O novo posicionamento da escola teria se iniciado neste ano de 2021. Não se pode falar de religião, não se pode falar de política, nem contextualizar períodos históricos. Um dos professores demitidos, quando questionado por uma aluna sobre qual era sua religião, precisou dizer para a jovem aluna, o que também não é permitido. "Tem que falar assim: não podemos falar dessas coisas na escola", traduziu uma educadora. 

Num breve histórico no próprio site da escola, a entidade se classifica como proponente de uma educação inovadora aliada ao ensino de valores. 

A escola, no entanto, diz também se inspirar nas chamadas escolas High Tech High (HTH) —  unidades americanas que ganharam visibilidade após terem grandes admiradores como: Barack Obama, Oprah Winfrey e Bill Gates; em tais unidades a primeira coisa que se pode pensar é que elas devem se destacar por ter tudo o que de mais moderno nas salas de aula, mas não é só isso, que essas escolas, segundo os métodos, apresentam aos alunos.  “Nós somos atentos, mas não escravos do currículo nacional”, defende um dos criadores do método que diz que o mais importante é a integração entre o aluno e o professor, isso é, não é seguindo uma rígida "constituição de temas" que o método consiste.  

A reportagem entrou em contato com a escola para entender se está havendo então uma mudança na proposta de educação, de modo a privar os alunos de temas pertinentes à vida em sociedade e também se procede essa censura aos educadores. 

O artigo 5º da Constituição Federal garante a liberdade de expressão, enquanto o artigo 206 garante a liberdade de ensino.
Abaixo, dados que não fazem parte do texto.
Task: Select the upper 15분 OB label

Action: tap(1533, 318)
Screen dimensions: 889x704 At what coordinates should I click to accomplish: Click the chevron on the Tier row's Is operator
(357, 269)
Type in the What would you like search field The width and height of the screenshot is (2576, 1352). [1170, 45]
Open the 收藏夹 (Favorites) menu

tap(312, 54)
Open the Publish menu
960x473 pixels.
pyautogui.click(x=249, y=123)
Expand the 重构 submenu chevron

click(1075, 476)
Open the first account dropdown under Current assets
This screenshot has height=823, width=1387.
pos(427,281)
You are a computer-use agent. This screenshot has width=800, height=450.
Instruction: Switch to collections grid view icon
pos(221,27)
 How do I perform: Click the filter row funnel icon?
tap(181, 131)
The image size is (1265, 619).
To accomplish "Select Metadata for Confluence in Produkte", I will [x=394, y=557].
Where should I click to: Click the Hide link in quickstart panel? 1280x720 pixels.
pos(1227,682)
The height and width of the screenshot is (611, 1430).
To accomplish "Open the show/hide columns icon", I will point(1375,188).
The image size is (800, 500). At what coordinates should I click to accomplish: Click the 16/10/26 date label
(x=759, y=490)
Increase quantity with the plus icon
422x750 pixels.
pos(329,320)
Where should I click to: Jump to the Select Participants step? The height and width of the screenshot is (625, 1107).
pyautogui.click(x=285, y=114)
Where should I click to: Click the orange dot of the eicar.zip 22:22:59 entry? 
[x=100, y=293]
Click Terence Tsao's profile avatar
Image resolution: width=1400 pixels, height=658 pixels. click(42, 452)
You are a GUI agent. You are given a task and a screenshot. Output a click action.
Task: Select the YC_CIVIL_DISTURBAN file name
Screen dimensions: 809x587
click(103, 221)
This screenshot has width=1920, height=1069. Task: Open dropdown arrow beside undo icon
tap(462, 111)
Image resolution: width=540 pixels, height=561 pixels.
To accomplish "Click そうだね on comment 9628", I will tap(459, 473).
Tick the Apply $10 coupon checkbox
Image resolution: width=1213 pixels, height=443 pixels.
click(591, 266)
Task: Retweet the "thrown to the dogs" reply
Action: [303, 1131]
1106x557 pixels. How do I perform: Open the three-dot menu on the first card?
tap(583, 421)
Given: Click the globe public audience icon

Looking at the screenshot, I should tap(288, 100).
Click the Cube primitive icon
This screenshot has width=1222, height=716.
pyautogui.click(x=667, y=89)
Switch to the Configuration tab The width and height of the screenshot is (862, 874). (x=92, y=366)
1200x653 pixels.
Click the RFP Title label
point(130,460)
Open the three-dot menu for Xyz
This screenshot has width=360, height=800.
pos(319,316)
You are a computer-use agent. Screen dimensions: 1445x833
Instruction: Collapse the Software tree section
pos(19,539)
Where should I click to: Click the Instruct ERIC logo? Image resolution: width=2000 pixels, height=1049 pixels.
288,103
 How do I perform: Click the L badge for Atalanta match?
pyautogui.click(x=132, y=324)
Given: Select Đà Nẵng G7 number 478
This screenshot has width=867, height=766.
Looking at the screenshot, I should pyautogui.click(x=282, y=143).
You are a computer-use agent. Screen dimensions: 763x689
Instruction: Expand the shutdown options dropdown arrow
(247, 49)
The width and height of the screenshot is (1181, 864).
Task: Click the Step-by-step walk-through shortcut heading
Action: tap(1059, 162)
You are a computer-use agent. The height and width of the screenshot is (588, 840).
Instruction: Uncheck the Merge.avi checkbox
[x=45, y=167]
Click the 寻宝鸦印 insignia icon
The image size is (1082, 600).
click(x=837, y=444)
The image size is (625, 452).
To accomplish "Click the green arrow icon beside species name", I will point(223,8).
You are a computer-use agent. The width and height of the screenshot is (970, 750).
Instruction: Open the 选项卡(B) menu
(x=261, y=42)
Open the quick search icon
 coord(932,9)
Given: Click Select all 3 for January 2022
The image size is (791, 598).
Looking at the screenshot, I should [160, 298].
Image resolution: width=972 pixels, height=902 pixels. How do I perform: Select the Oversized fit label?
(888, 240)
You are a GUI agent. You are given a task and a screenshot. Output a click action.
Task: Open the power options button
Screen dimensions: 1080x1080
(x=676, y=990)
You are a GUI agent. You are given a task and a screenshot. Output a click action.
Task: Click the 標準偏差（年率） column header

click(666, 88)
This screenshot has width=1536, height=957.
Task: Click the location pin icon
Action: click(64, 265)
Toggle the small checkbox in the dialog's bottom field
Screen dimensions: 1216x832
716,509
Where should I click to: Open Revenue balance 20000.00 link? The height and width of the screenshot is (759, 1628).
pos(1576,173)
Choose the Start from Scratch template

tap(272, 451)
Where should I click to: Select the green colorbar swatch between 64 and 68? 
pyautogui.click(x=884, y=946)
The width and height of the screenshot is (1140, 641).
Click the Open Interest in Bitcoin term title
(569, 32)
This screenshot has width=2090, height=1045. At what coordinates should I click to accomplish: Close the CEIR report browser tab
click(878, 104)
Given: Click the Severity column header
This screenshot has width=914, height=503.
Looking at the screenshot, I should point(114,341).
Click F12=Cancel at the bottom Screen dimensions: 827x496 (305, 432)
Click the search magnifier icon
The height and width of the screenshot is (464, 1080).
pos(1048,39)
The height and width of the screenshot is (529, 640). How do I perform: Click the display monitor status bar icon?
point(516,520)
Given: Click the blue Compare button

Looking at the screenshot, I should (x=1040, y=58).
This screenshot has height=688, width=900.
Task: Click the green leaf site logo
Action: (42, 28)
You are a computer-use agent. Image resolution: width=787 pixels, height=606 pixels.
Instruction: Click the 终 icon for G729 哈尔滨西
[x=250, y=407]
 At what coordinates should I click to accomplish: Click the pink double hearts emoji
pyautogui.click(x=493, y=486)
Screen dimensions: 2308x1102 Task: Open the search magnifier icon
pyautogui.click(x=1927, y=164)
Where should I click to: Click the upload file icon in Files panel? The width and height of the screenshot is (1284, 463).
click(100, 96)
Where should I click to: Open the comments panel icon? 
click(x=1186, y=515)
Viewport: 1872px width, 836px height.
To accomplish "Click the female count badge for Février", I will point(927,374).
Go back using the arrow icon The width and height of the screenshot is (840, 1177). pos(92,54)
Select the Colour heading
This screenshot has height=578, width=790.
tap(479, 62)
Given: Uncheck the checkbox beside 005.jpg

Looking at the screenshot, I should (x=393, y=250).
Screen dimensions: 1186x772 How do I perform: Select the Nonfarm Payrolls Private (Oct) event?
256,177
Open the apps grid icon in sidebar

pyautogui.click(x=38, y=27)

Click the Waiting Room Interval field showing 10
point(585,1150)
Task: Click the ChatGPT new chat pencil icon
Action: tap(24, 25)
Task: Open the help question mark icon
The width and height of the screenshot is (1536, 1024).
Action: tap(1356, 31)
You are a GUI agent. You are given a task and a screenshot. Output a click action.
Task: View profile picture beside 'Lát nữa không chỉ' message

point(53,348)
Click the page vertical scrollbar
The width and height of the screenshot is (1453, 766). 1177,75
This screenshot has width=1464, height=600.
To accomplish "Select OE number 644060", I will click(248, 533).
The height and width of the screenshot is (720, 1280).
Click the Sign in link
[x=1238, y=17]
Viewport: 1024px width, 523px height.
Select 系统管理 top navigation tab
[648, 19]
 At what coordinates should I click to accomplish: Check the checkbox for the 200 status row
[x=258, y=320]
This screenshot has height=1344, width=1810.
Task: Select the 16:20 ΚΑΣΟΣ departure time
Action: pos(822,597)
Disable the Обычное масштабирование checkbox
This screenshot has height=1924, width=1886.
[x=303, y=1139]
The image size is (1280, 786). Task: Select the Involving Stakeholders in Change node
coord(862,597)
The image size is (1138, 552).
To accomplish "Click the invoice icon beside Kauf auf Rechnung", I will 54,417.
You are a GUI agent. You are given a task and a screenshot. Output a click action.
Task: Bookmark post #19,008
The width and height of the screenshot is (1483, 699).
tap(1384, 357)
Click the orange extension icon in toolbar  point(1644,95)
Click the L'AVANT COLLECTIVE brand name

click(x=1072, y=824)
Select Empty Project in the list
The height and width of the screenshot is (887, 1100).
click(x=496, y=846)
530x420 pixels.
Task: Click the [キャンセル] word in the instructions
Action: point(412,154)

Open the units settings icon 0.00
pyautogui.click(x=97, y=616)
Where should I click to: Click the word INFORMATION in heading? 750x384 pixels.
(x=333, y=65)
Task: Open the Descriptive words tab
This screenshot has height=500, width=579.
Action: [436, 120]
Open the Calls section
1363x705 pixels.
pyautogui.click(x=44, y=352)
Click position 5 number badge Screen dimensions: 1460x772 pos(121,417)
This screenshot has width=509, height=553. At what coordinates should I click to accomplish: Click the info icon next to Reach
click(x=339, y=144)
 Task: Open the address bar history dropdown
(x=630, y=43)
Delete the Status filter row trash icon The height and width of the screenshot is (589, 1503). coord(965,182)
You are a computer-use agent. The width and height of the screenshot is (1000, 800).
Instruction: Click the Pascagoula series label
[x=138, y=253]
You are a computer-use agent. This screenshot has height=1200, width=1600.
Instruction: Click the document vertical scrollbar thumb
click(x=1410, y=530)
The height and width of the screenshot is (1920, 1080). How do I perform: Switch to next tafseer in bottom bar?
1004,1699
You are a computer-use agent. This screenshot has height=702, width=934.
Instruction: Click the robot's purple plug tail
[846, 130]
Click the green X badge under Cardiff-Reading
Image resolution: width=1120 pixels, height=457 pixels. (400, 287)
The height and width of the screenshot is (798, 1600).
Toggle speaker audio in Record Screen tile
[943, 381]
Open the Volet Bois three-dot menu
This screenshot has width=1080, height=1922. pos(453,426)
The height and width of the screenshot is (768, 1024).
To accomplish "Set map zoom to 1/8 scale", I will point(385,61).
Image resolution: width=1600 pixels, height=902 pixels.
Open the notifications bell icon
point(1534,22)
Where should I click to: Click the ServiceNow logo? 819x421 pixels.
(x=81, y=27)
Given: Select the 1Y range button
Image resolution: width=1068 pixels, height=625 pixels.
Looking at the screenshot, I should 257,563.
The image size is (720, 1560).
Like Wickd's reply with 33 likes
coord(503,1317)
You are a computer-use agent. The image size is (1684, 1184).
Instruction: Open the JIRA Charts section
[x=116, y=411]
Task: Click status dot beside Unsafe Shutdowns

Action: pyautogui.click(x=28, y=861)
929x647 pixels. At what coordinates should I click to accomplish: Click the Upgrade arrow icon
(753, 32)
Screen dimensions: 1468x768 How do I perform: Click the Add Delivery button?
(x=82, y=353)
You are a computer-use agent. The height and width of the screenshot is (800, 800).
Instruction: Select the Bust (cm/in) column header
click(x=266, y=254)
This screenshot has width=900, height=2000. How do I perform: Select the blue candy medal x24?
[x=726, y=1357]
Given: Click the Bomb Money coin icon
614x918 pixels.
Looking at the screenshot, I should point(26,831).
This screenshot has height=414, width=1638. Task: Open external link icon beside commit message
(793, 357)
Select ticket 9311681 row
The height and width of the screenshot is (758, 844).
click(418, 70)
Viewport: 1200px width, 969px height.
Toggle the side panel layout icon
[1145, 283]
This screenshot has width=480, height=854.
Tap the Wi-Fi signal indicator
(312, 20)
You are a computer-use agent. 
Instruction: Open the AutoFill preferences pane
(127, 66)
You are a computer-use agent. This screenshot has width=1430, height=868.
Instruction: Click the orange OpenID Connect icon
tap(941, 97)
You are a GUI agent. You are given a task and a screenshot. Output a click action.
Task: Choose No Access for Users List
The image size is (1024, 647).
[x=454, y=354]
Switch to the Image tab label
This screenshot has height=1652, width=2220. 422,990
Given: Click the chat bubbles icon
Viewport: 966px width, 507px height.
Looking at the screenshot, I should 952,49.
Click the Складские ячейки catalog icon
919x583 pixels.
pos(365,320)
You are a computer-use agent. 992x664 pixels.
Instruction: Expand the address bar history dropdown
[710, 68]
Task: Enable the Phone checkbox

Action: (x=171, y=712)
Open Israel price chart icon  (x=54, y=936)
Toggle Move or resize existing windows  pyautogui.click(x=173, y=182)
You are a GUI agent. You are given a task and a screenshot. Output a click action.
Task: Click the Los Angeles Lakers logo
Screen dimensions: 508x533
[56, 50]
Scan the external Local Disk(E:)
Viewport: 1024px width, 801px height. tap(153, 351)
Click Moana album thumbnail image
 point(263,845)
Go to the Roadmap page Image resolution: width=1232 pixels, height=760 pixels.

Assim, vedar, previamente, que professores falem sobre algo que “possa estar em conflito” com a convicção alheia contraria a Constituição.

O colégio disse que os temas sociais, na escola, são tratados de acordo com o planejamento pedagógico e a grade curricular de cada série. 

A escola explicou que os temas devem estar apropriados para as idades dos alunos. A escola defendeu que os coordenadores da unidade monitorem as aulas para ver se o que o professor está apresentando é "verídico".  

"Política, em nossa escola, é tratada de maneira a que nossas crianças e jovens possam compreender as estruturas da mesma. Sendo assim, os profissionais são orientados a não tratarem de política partidária", disse. 

"Orientamos e prezamos pelo bom senso sobre posicionamentos em redes sociais para quaisquer colaboradores da Instituição", justificou a empresa de educação, sobre a situação de privar que os professores se posicionem politicamente nas redes sociais. Pela resposta, a inexistência de uma opinião política é o que a escola considera "bom senso".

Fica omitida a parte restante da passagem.